NAC disruption delays and reduces polyglutamine aggregation
Intrigued by these results, we investigated the aggregation of htt-103Q. While the exact mechanism by which polyQ-expanded htt causes toxicity is unknown, we know the aggregation of polyQ is a contributing factor and marker of toxicity [32]. To visualize htt-103Q aggregation in egd1Δbtt1Δ and egd1Δegd2Δ we induced expression of the protein for 6 and 20 hours using a galactose inducible promoter. We then conducted microscopy and visualized the CFP-tagged htt-103Q protein. We saw significantly reduced aggregation in the egd1Δbtt1Δ strain as compared to WT and egd1Δegd2Δ at both 6 and 20 hours of induction (Fig 3A). WT cells expressing htt-103Q for 6 hours showed that an average of 37% of cells contained aggregates while only 4.5% of the egd1Δbtt1Δ cells contained aggregates (Fig 3B). Even after inducing expression of htt-103Q for 20 hours, 41% of WT cells contained aggregates while 13% of the egd1Δbtt1Δ cells contained aggregates (Fig 3C).
(A) WT and NAC deletion strains expressing Gal1-htt25Q-CFP or Gal1-htt103Q-CFP constructs were grown in selective media in the presence of 2% galactose for 6 and 20 hours. Two-dimensional z-stack images were taken with a Zeiss LSM 880 Airyscan Two-Photon Confocal Microscope with a 63x oil immersion objective. The egd1Δbtt1Δ strain showed a smaller population of cells with aggregates than the WT or egd1Δegd2Δ strains at both time points. (B) Quantification of percent cells expressing Gal1-htt25Q-CFP or Gal1-htt103Q-CFP constructs containing aggregates after 6 hours induction by 2% galactose in selective media. Significance was determined by Fisher’s exact test (**** = <0.0001). (C) Quantification of percent cells expressing Gal1-htt25Q-CFP or Gal1-htt103Q-CFP constructs containing aggregates after 20 hours induction by 2% galactose in selective media. Significance was determined by Fisher’s exact test (**** = p value<0.0001). (D) Representative images of cells with 0, 1, 2, or 3 aggregates. Microscopy of WT and NAC deletion strains expressing Gal1-htt25Q-CFP or Gal1-htt103Q-CFP constructs for 6 and 20 hours were evaluated based on this scale. (E) WT and NAC deletion strain cells expressing Gal1-htt103Q-CFP constructs for 6 or 20 hours and containing aggregates were evaluated as having 1, 2, or 3 or more aggregates. The resulting population distributions are represented as percentages in pie graphs.
NAC disruption changes polyglutamine aggregate distribution
Interestingly, we saw morphological differences between the htt-103Q aggregates present in the mutant strains as compared to the aggregates in wild-type cells. To quantify aggregate phenotype, we evaluated each cell expressing htt-103Q and ranked them as 0-3 depending on the number of aggregates present in the cell (Fig 3D).
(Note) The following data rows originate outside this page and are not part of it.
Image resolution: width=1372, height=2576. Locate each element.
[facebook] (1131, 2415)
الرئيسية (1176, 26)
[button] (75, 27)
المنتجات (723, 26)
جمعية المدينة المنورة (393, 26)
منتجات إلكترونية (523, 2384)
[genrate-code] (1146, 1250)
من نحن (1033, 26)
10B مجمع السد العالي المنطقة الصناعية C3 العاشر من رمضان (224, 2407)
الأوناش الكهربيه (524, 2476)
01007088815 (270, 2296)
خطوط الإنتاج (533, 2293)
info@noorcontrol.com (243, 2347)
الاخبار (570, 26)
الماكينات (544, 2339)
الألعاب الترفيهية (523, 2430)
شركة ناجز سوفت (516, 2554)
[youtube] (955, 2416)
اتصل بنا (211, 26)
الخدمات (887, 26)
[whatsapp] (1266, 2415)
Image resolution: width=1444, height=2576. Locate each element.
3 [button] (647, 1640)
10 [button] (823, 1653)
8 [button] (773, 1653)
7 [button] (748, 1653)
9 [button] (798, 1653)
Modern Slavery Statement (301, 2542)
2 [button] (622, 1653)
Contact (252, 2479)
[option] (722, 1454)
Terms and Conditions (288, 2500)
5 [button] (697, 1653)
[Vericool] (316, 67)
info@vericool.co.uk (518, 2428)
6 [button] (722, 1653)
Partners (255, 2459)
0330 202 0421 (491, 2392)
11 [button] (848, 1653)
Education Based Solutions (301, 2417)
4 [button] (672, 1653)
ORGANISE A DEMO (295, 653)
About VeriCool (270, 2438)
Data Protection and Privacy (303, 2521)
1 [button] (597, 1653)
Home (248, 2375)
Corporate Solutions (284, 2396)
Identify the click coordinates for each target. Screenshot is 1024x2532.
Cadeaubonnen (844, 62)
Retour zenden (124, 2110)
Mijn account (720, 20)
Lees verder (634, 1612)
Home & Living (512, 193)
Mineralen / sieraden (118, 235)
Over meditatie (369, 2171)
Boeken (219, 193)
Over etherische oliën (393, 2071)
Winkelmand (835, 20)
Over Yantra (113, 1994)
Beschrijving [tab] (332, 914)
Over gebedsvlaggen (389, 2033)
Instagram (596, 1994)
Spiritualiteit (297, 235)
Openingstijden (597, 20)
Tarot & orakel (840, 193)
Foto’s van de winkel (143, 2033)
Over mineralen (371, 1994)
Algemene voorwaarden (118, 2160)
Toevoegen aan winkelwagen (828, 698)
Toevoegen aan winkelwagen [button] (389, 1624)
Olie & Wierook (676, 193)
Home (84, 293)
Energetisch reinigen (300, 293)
These analyses were of keen interest, as many groups have hypothesized and shown that soluble polyglutamine oligomers are cytotoxic, while large insoluble, polyglutamine aggregate structures may pose less risk to cellular homeostasis [7, 33–35]. At 6 hours of htt-103Q induction, the aggregate populations in WT and egd1Δbtt1Δ aggregate populations were similar, as cells containing one aggregate comprise about half of the aggregate population in both strains (Fig 3E). However, cells containing three or more aggregates appear in 49% of cells with aggregates in the egd1Δegd2Δ strain at the 6-hour induction time point (Fig 3E). At 20 hours htt-103Q induction, aggregate populations observed in WT and egd1Δegd2Δ are similar (cells with one aggregate: 42% and 40%, two aggregates: 18% and 23%, and three or more aggregates: 39% and 37%) (Fig 3E). Conversely, the most abundant aggregate population in the egd1Δbtt1Δ strain after 20 hours of induction is one aggregate, which makes up 60% of the aggregate population in egd1Δbtt1Δ cells (Fig 3E).
NAC disruption alters [PSI+] variant induction
We wanted to delve deeper into the change in aggregate morphology we saw with microscopy. We utilized the well-characterized [PSI+] prion model in yeast, as de novo [PSI+] strain induction can be used to better evaluate aggregate morphological differences as a result of chaperone deletion [36]. Furthermore, we wanted to investigate whether NAC disruption would change the aggregation morphology of another protein (Sup35) compared to WT. Saccharomyces cerevisiae harbors a wide array of prions, which are normally non-cytotoxic [37]. One prion, [PSI+], has been used to develop a colorimetric assay that allows for the evaluation of prion induction and prion strain determination [38].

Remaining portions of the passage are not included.